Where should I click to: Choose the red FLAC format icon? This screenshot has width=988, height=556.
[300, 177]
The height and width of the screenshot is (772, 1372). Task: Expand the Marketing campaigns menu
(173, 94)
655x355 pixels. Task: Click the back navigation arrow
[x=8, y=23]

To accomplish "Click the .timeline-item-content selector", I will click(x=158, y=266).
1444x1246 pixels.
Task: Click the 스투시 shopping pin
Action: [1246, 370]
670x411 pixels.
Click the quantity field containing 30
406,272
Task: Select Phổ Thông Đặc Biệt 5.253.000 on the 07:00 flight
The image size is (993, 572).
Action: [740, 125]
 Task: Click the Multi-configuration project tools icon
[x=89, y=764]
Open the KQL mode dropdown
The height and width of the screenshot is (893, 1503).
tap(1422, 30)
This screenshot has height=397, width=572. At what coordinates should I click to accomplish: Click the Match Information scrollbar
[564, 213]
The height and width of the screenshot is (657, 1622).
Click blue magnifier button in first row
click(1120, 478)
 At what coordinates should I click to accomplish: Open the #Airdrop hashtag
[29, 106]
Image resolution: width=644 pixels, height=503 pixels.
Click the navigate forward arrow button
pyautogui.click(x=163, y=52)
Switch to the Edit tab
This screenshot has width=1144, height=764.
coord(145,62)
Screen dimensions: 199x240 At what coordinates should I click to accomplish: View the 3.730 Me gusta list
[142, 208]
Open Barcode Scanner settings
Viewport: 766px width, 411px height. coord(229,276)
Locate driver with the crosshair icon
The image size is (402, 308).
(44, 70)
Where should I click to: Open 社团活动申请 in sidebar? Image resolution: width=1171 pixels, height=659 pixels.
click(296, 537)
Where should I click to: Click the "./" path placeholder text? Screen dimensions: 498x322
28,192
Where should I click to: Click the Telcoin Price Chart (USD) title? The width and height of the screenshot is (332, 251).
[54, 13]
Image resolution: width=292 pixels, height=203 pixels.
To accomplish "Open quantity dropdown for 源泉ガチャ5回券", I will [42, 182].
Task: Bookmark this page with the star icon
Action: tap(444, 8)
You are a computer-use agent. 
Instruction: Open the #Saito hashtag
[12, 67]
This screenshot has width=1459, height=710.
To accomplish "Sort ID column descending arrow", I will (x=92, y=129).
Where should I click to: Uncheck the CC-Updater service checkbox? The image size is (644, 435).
******************************
◆ Consigne:
Recopiez à l'identique toutes les lignes ci-dessus, de la première à la dernière.

◆ Bonne réponse:
Where should I click to: Choose the red FLAC format icon? This screenshot has width=988, height=556.
[300, 177]
The height and width of the screenshot is (772, 1372). Task: Expand the Marketing campaigns menu
(173, 94)
655x355 pixels. Task: Click the back navigation arrow
[x=8, y=23]

To accomplish "Click the .timeline-item-content selector", I will click(x=158, y=266).
1444x1246 pixels.
Task: Click the 스투시 shopping pin
Action: [1246, 370]
670x411 pixels.
Click the quantity field containing 30
406,272
Task: Select Phổ Thông Đặc Biệt 5.253.000 on the 07:00 flight
The image size is (993, 572).
Action: [740, 125]
 Task: Click the Multi-configuration project tools icon
[x=89, y=764]
Open the KQL mode dropdown
The height and width of the screenshot is (893, 1503).
tap(1422, 30)
This screenshot has height=397, width=572. At what coordinates should I click to accomplish: Click the Match Information scrollbar
[564, 213]
The height and width of the screenshot is (657, 1622).
Click blue magnifier button in first row
click(1120, 478)
 At what coordinates should I click to accomplish: Open the #Airdrop hashtag
[29, 106]
Image resolution: width=644 pixels, height=503 pixels.
Click the navigate forward arrow button
pyautogui.click(x=163, y=52)
Switch to the Edit tab
This screenshot has width=1144, height=764.
coord(145,62)
Screen dimensions: 199x240 At what coordinates should I click to accomplish: View the 3.730 Me gusta list
[142, 208]
Open Barcode Scanner settings
Viewport: 766px width, 411px height. coord(229,276)
Locate driver with the crosshair icon
The image size is (402, 308).
(44, 70)
Where should I click to: Open 社团活动申请 in sidebar? Image resolution: width=1171 pixels, height=659 pixels.
click(296, 537)
Where should I click to: Click the "./" path placeholder text? Screen dimensions: 498x322
28,192
Where should I click to: Click the Telcoin Price Chart (USD) title? The width and height of the screenshot is (332, 251).
[54, 13]
Image resolution: width=292 pixels, height=203 pixels.
To accomplish "Open quantity dropdown for 源泉ガチャ5回券", I will [42, 182].
Task: Bookmark this page with the star icon
Action: tap(444, 8)
You are a computer-use agent. 
Instruction: Open the #Saito hashtag
[12, 67]
This screenshot has width=1459, height=710.
To accomplish "Sort ID column descending arrow", I will (x=92, y=129).
Where should I click to: Uncheck the CC-Updater service checkbox? The image size is (644, 435).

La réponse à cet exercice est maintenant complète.